Berbagai kegiatan dilaksanakan dalam rangka merayakan HUT Kemerdekaan RI. Mulai dari perlombaan, hingga ke panggung hiburan rakyat dengan mengundang artis ibu kota. Namun, hanya sedikit sekali yang memberikan waktu khusus menggelar doa bersama atau istighosah agar arwah para pejuang kemerdekaan yang lebih dulu menghadap Sang Maha Kuasa diberikan kelapangan. Sekaligus doa agar para generasi penerus bangsa dan para pemimpin negeri ini mampu mengisi kemerdekaan ini dengan penuh amanah, sehingga cita-cita para pejuang bangsa tidak sia-sia.
Tidak sedikit anggaran yang dikeluarkan untuk melaksanakan pesta, menggelar hiburan hingga mendatangkan artis ibukota. Ironisnya, di sekitar kita masih banyak orang-orang tidak mampu yang membutuhkan uluran tangan. Seandainya, sebagian anggaran tersebut disisihkan untuk orang-orang tidak mampu, agar mereka turut bergembira dan merasakan kebahagiaan di hari kemerdekaan. Lalu, apa makna kemerdekaan itu sesungguhnya?
Berbagai program untuk mengentaskan kemiskinan telah dibuat. Tetapi, korupsi semakin merajalela. Sebagian orang melakukan cara culas, hanya untuk memenuhi nafsu serakahnya.

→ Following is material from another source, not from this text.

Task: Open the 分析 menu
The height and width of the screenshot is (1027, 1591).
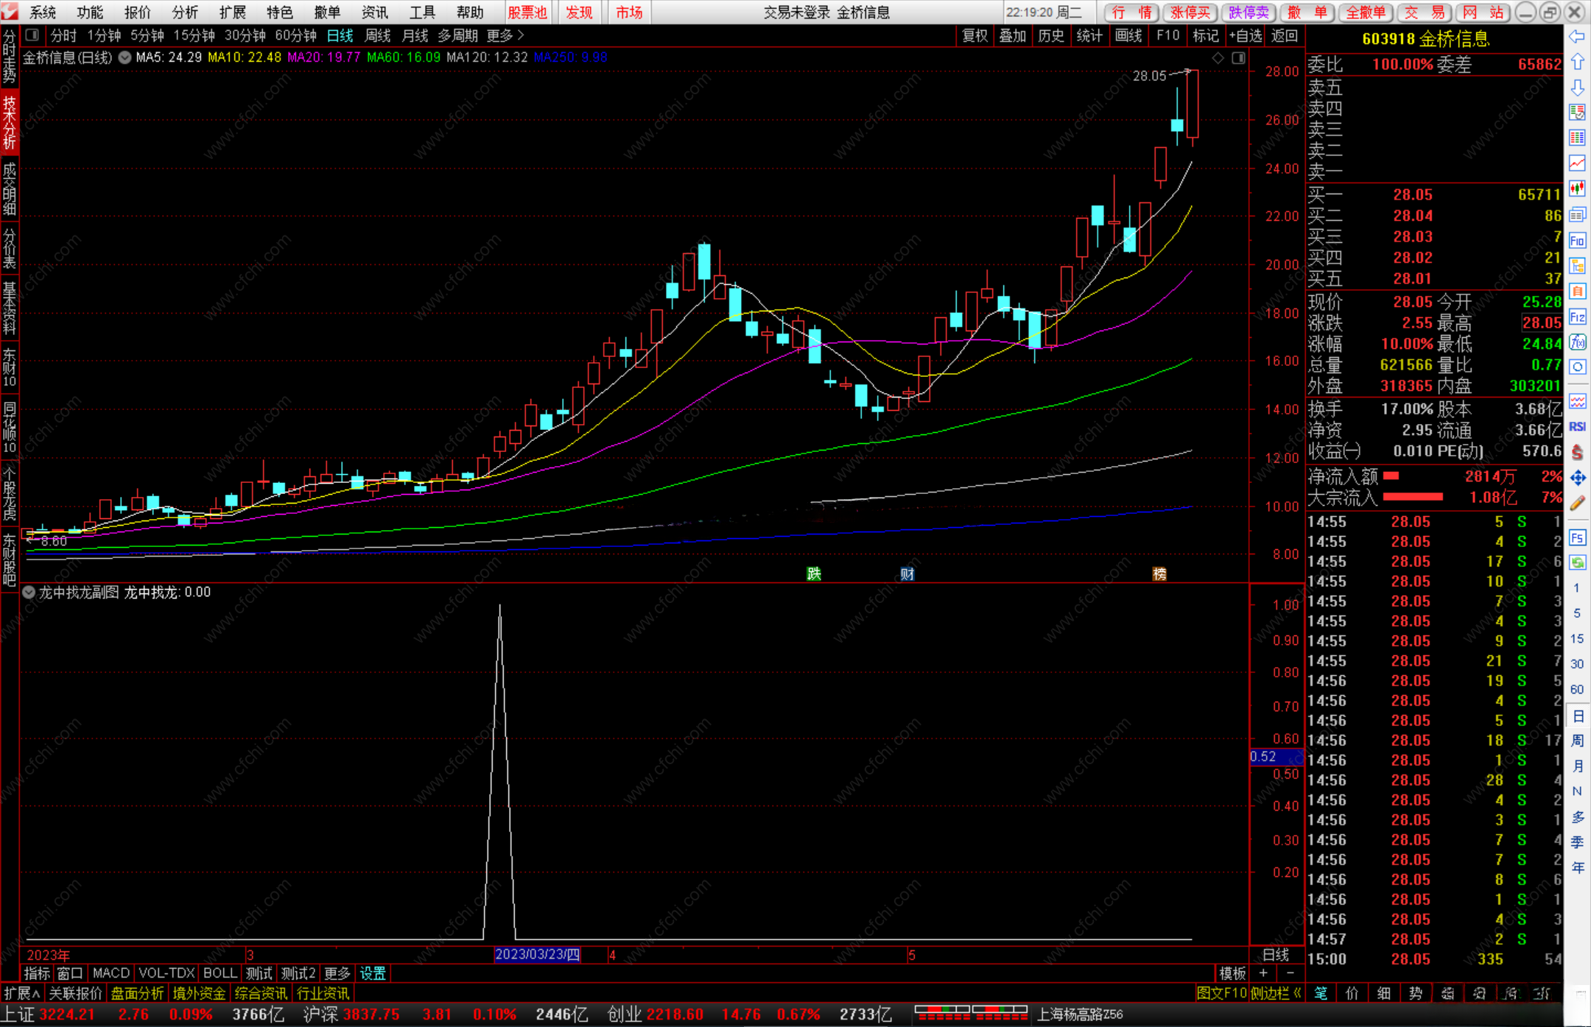Action: point(184,13)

Katanya kita telah lepas dari penjajahan, tetapi berapa banyak sumber daya alam kita yang dikuasai oleh asing. Produk-produk impor membanjiri pasaran dalam negeri. Dan kita sepertinya tidak mampu melepaskan diri. Yang lebih memprihatinkan, negara kita menjadi pasar potensial peredaran narkoba secara ilegal yang datangnya dari luar negeri.
Dilansir dari Kompas.com (22/04/2017), Kepala Badan Narkotika Nasional (BNN) Komjen Budi Waseso mengatakan, narkoba jenis sabu yang beredar di Indonesia disuplai dari 11 negara dan dikendalikan oleh 72 jaringan internasional.

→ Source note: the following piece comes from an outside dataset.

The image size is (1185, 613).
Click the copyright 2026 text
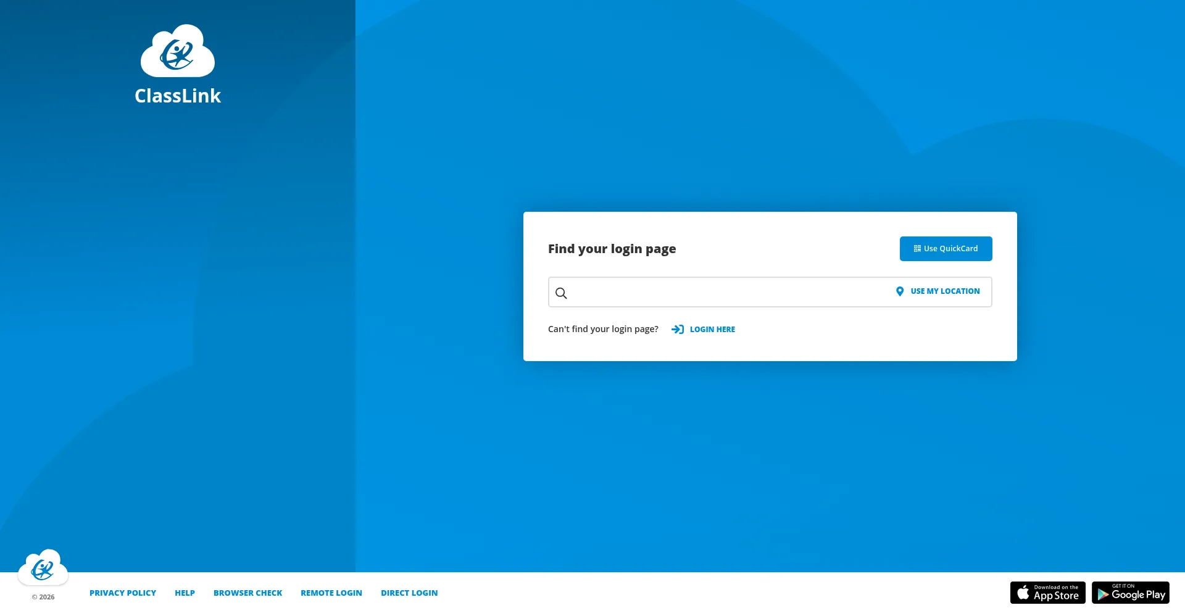pyautogui.click(x=43, y=596)
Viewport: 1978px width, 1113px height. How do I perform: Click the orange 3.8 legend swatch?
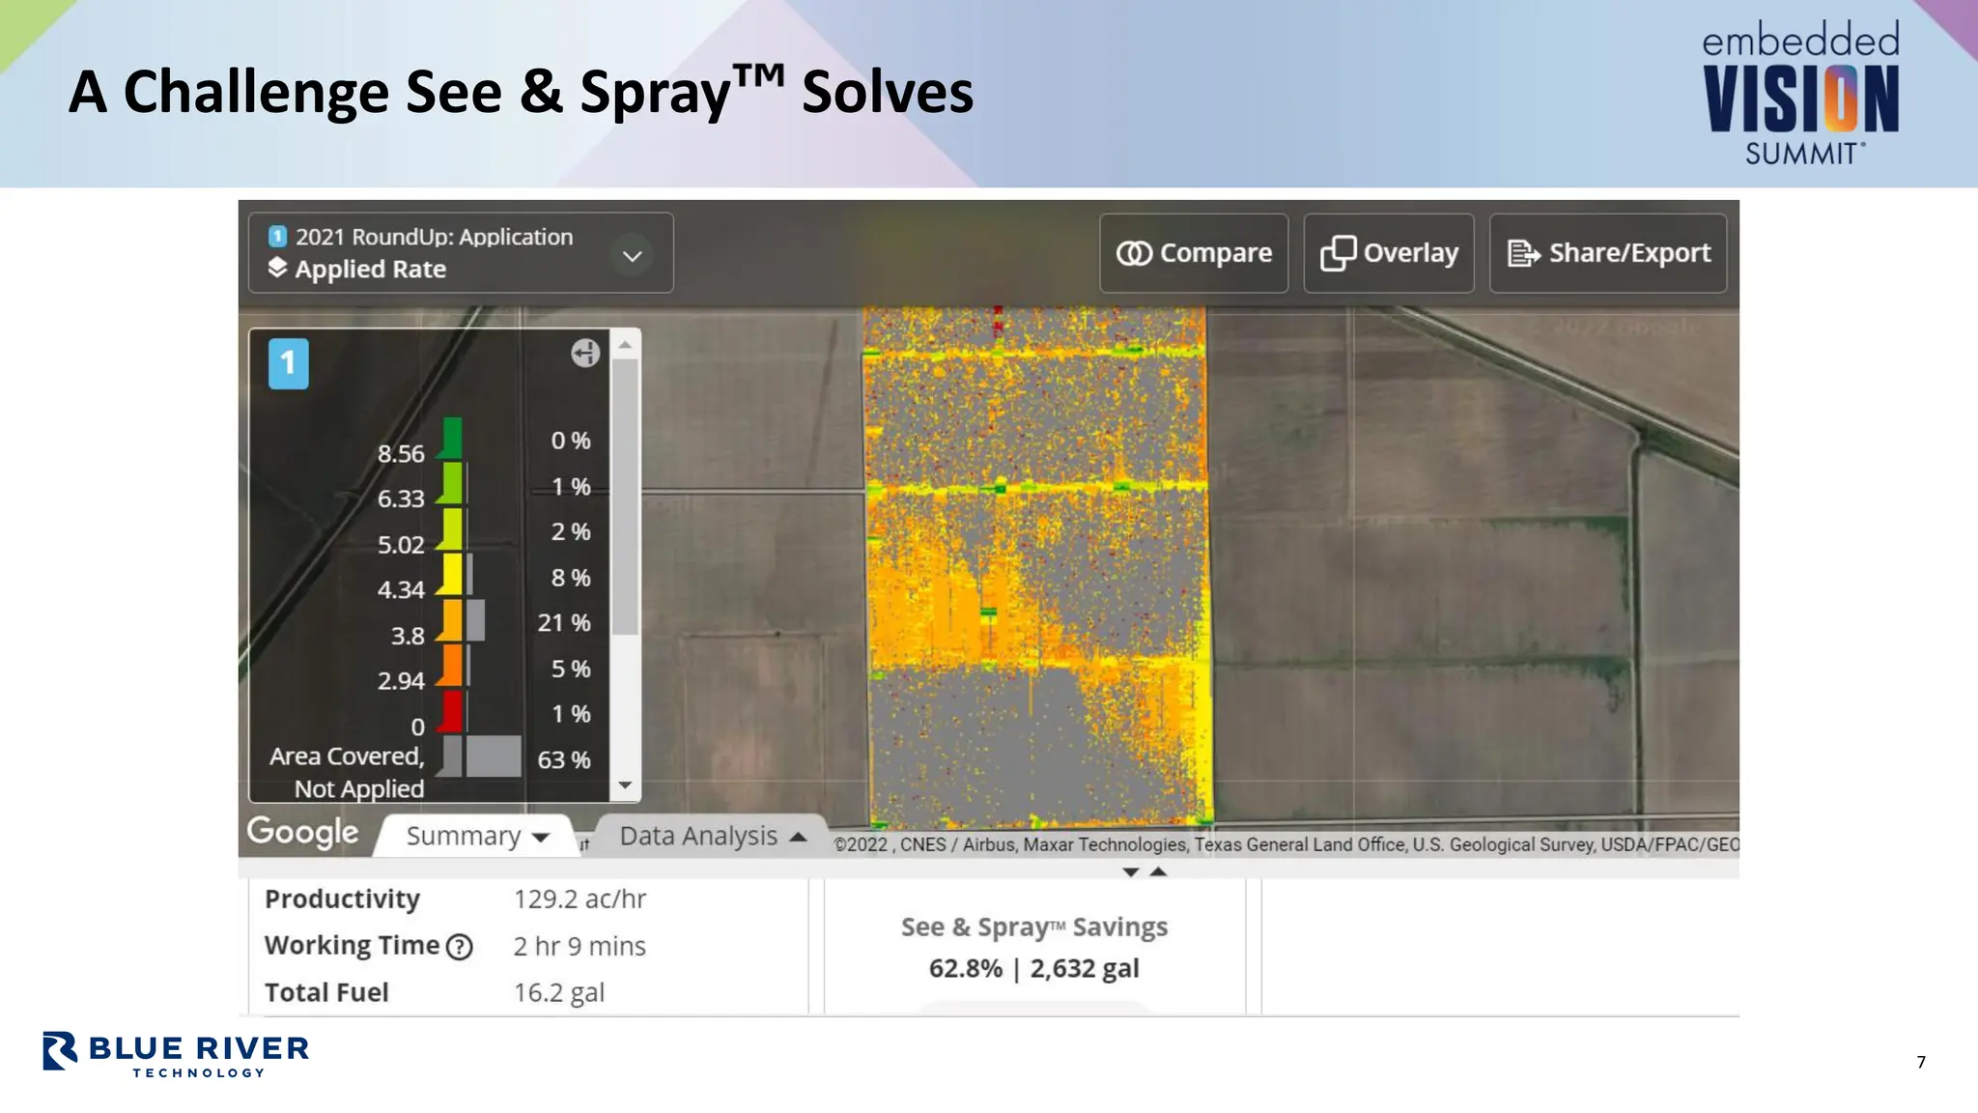452,620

Berdasarkan rute penyelundupan sabu yang disampaikannya, sebagian barang haram itu terlebih dahulu transit di Malaysia dan Singapura sebelum akhirnya sampai dan beredar di Indonesia.
Bayangkan, 11 negara menjadikan Indonesia sebagai negara tujuan peredaraan sabu-sabu. Sedang, Malaysia dan Singapura hany menjadi daerah transit. Hal ini lalu menjadi pertanyaan, apakah peredaran narkoba ini murni bisnis haram atau ada tujuan lain. (Baca: perang candu).

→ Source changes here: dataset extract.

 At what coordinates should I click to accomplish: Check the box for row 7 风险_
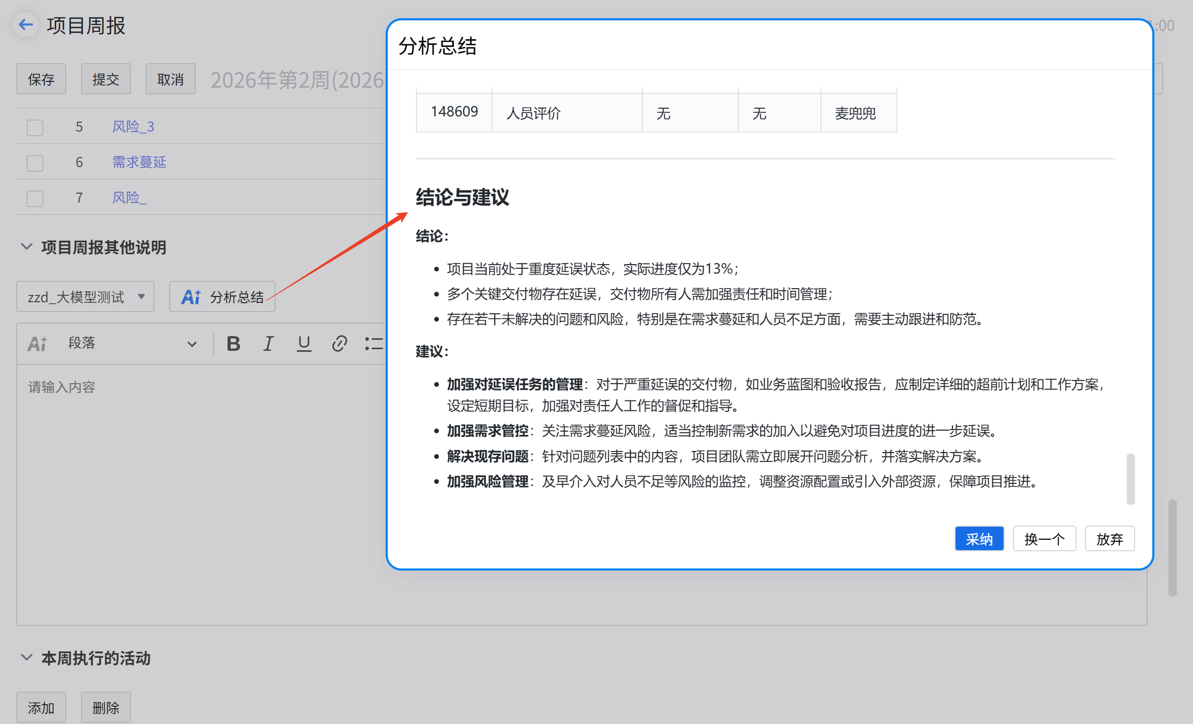click(35, 198)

Dan yang mencengangkan, dilansir dari Okezon.com (22/07/2017) Badan Narkotika Nasional (BNN) menyatakan hingga kini masyarakat yang masuk dalam fase ketergantungan narkoba hampir mencapai 6 juta orang. Angka ini belum termasuk pengguna ganda baik pengedar maupun masyarakat yang masih coba-coba.
Deputi Pencegahan BNN Irjen Ali Djohardi Wirogioto mengatakan, dalam penelitian yang dilakukan pihaknya bersama Pusat Penelitian Kesehatan Universitas Indonesia (UI) Depok, hampir 6 juta masyarakat aktif masuk dalam jeratan narkotika berbagai jenis. Ditambah lagi rentan usia pengguna narkoba semakin meluas.
Iya, peredaran narkoba bukan hanya di kota-kota besar saja, tetapi sekarang sudah merambah hingga ke kota-kota kecil, bahkan hingga ke desa-desa terpencil sekalipun. Pecandunya tidak lagi mengenal umur dan latar belakang profesi, mulai dari oknum pelajar, oknum PNS, oknum artis hingga oknum penegak hukum banyak yang jadi pecandu narkoba. Bahkan, sudah beberapa kali pihak kepolisian mengungkap seorang pelajar yang jadi pengedar narkoba. Sungguh memprihatinkan.